● **What the task requires**: Repeat exactly the lines below from the line that contains "Task: Click the competitions" to the last line, inclusive, without the pictures.

● **Source data**:
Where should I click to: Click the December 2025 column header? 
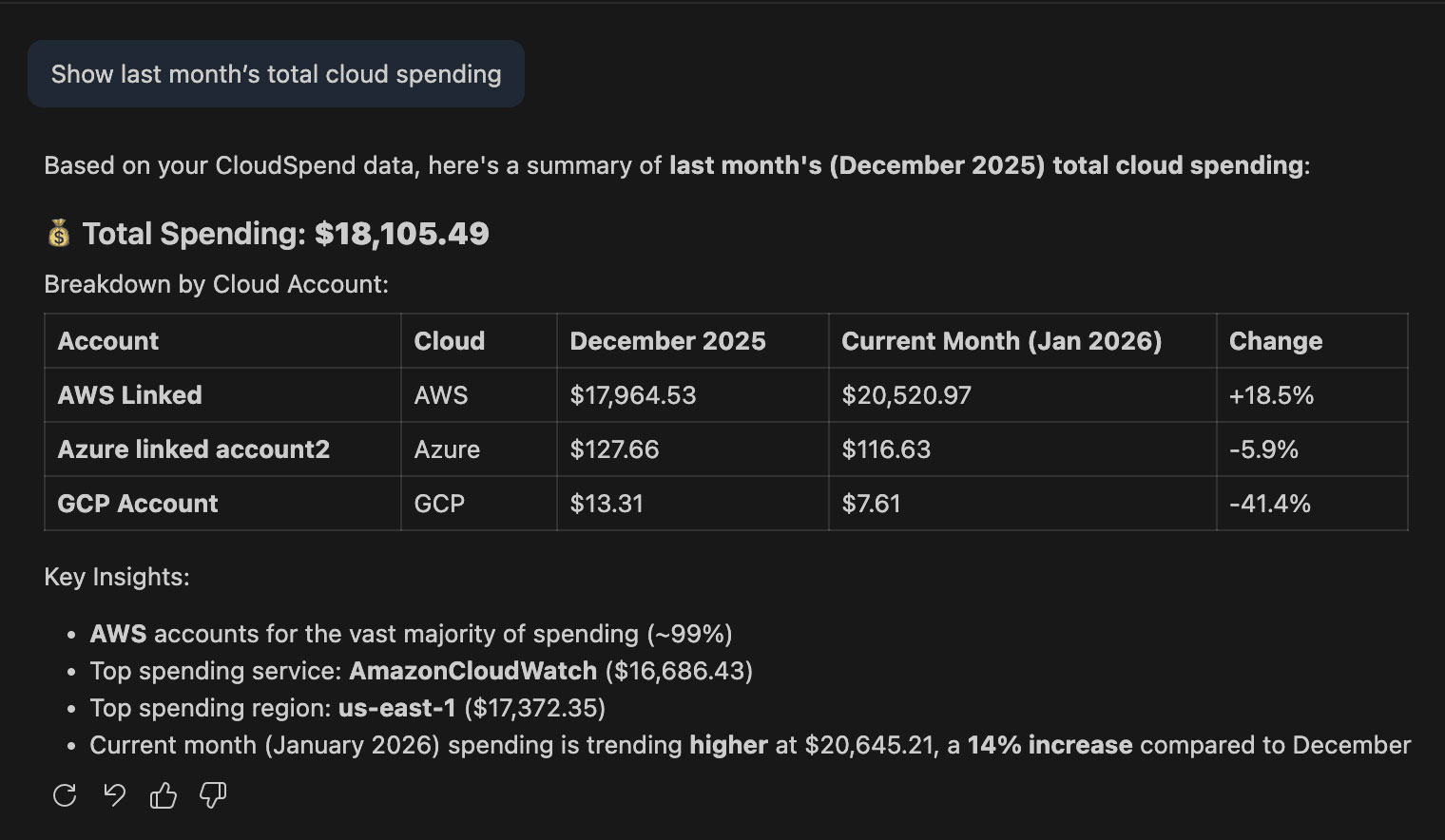click(x=667, y=341)
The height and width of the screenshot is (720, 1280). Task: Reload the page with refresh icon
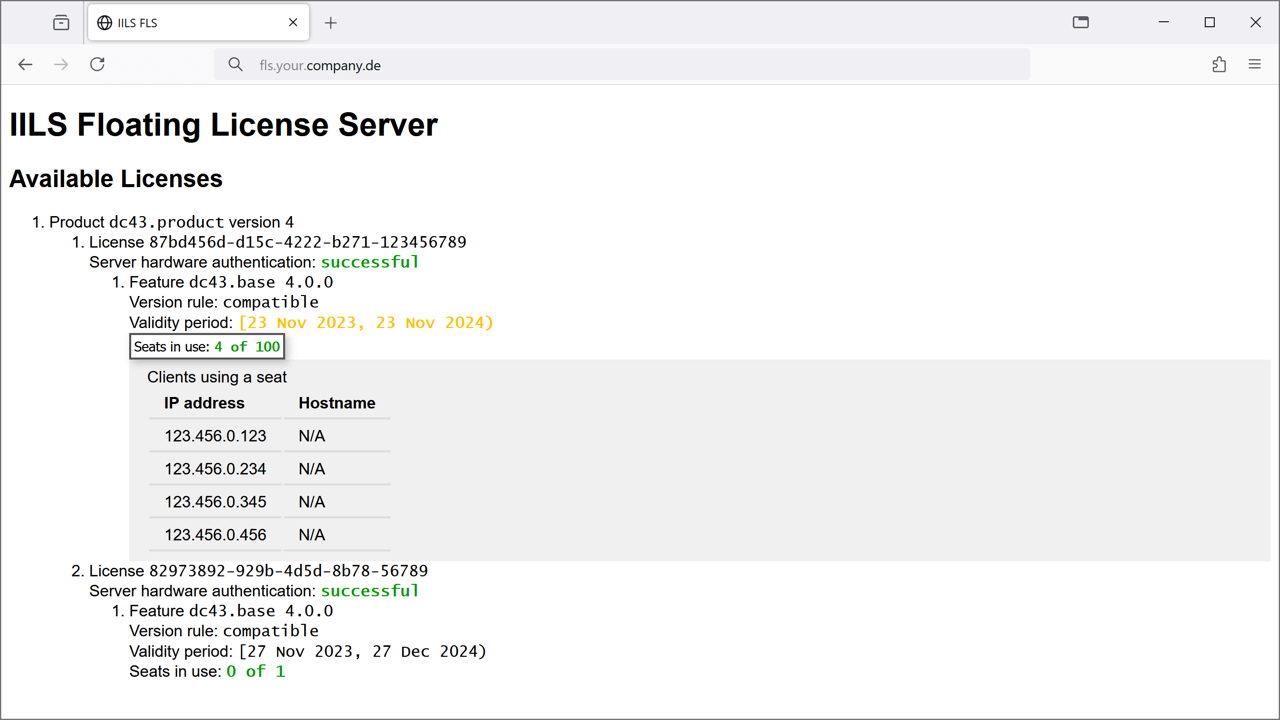coord(97,65)
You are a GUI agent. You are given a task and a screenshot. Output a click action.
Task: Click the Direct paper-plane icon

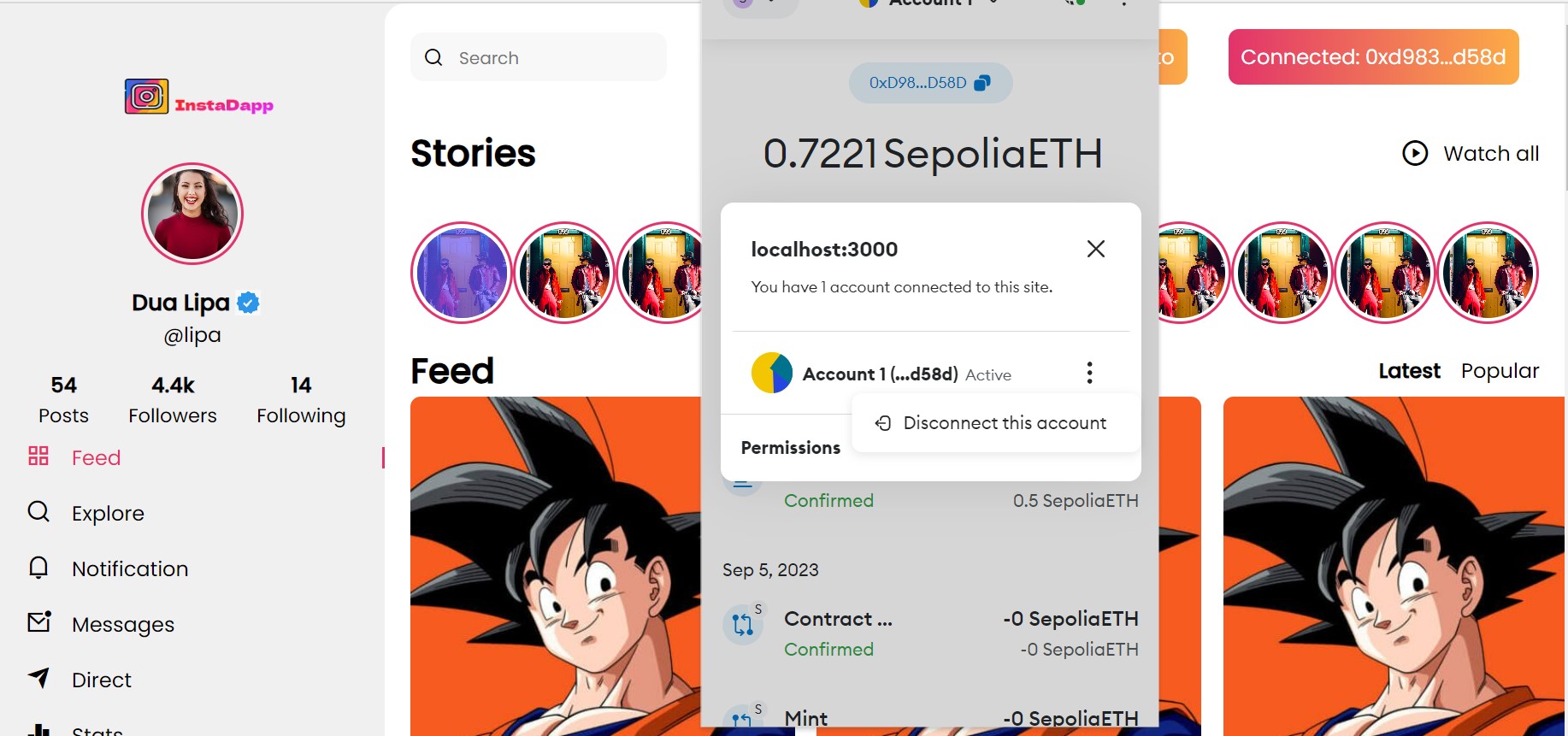click(39, 678)
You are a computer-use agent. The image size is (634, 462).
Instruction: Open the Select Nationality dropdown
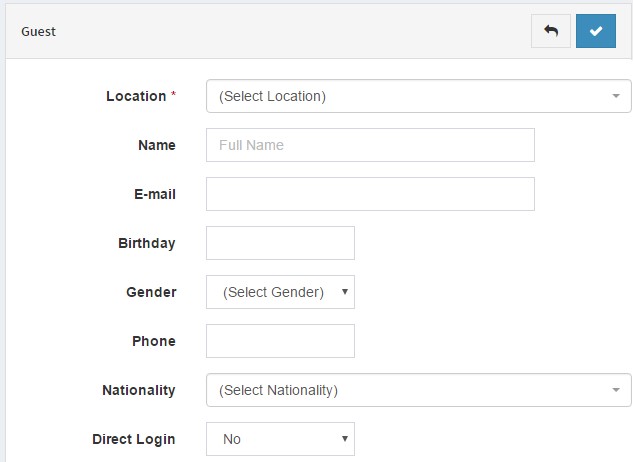pos(418,390)
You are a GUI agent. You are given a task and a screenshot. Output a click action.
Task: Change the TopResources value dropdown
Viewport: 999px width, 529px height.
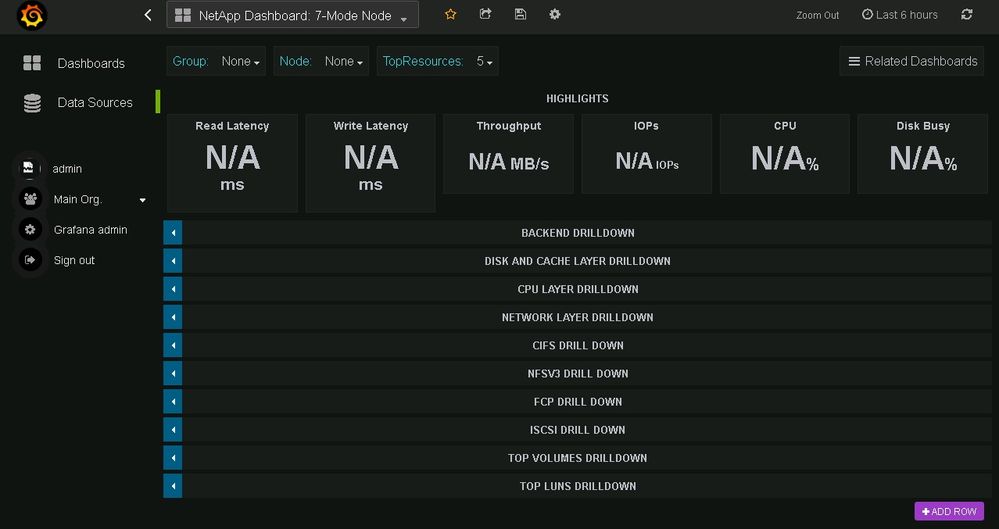click(485, 62)

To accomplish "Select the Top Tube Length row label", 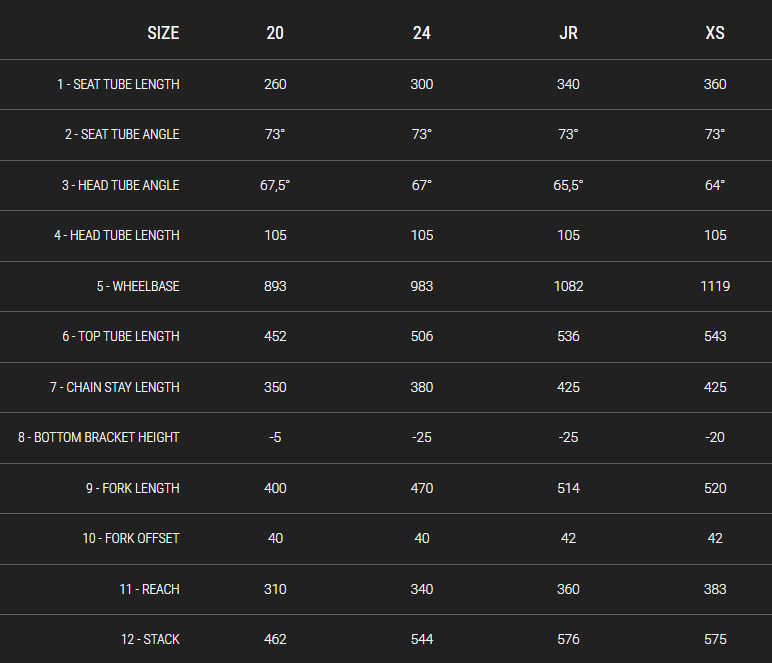I will pyautogui.click(x=121, y=336).
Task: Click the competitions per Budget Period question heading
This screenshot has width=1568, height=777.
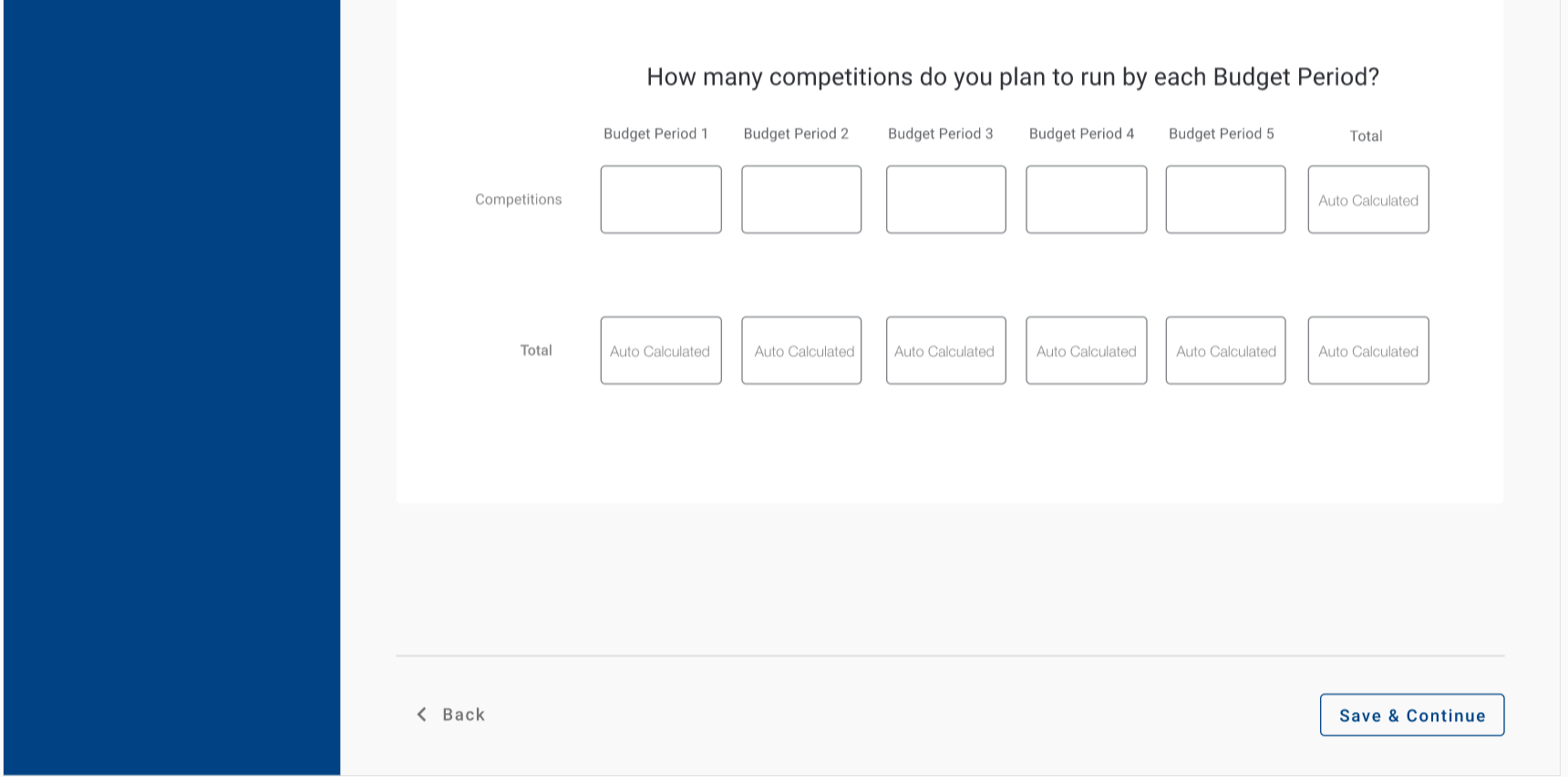Action: click(x=1012, y=78)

● **Reply**:
Task: Click the competitions per Budget Period question heading
This screenshot has width=1568, height=777.
Action: click(x=1012, y=78)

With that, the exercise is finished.